Now the enzyme that catalyzes
this reaction is known as enolase.
And in this reaction what's happening is
a water is being removed from 2-phosphoglycerate.
That's what creates the double bond that we see
in phosphoenolpyruvate and it's that double bond
that helps give all the
energy to this molecule.
The delta G zero prime for this reaction is about 1, so
it pretty much goes backwards and forwards
without any significant difficulties.
But PEP as we shall see is important
for the last step of glycolysis.
In the last step of glycolysis I'd like to call
this reaction the big bang of glycolysis
and there is a very good reason why. This reaction
is another substrate level phosphorylation.
We see that the PEP is converted into
another 3 carbon molecule called pyruvate
and in the process the phosphate
is transferred from PEP
onto ADP to make ATP. That means that PEP
has to have a lot of
energy to have that happen.
We saw the same thing with 1,3-bisphosphoglycerate
going to 3-phosphoglycerate.
But what's different here?
This substrate phosphorylation,
what I call the big bang, this
substrate level phosphorylation
has a delta G zero prime of -31.7 kJ/mol.
That's almost enough energy
to make a second ATP.
That's amazing. Well if we think about this "What
happens to energy that we don't use?"
"What happens when we have all this energy released?"
Well one of the by products of inefficiency,
whether that it's an automobile engine or it's a
cell, one of the by products of inefficiency is heat.
And heat is generated, the more we
run this reaction, the more we get.
So once you think about the
last time you went jogging,
and when you were out jogging, you got hot.
Why did you get hot?
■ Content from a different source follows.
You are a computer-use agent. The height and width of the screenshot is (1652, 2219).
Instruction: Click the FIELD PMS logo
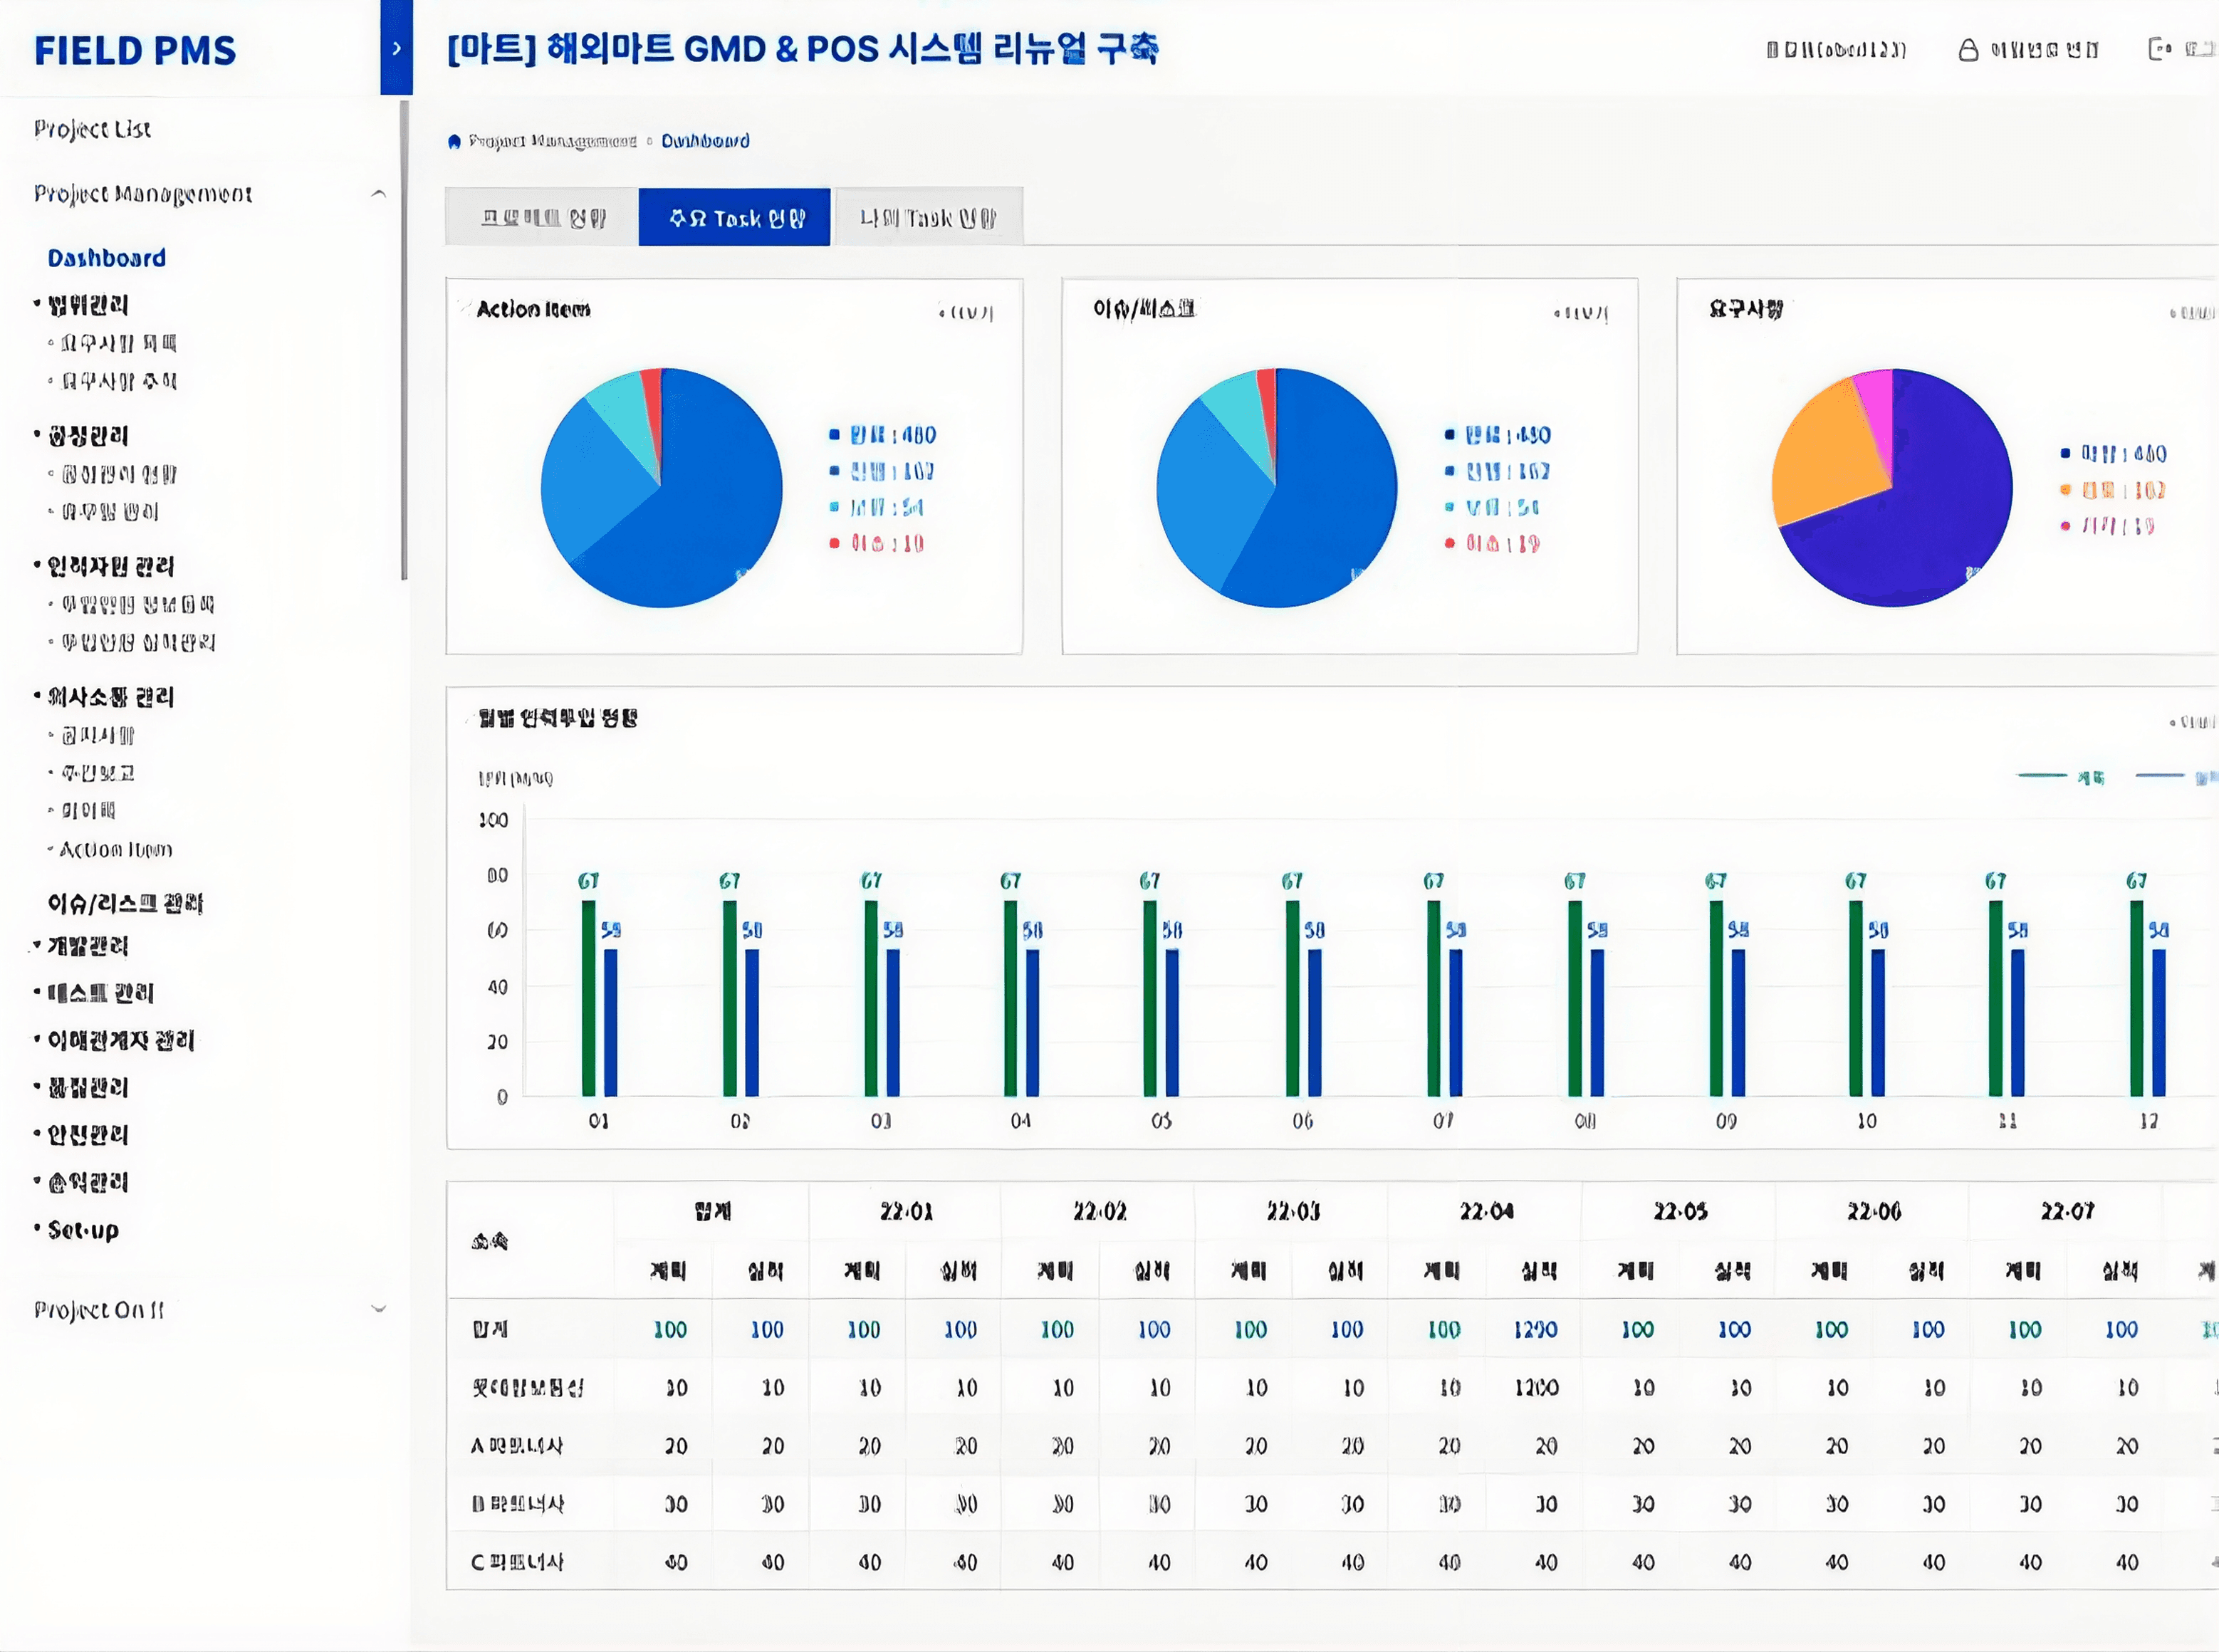click(x=135, y=50)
Well you got hot
because you had to run a
lot of metabolic pathways
and running those metabolic pathways,
like this reaction, generates heat.
Okay now this reaction because
the delta G zero prime is so negative
it's essentially irreversible.
This means that if the cell is going to
start with pyruvate and make glucose
it actually has to do a little dance around this pathway,
and we will see how that happens in pathway of gluconeogenesis.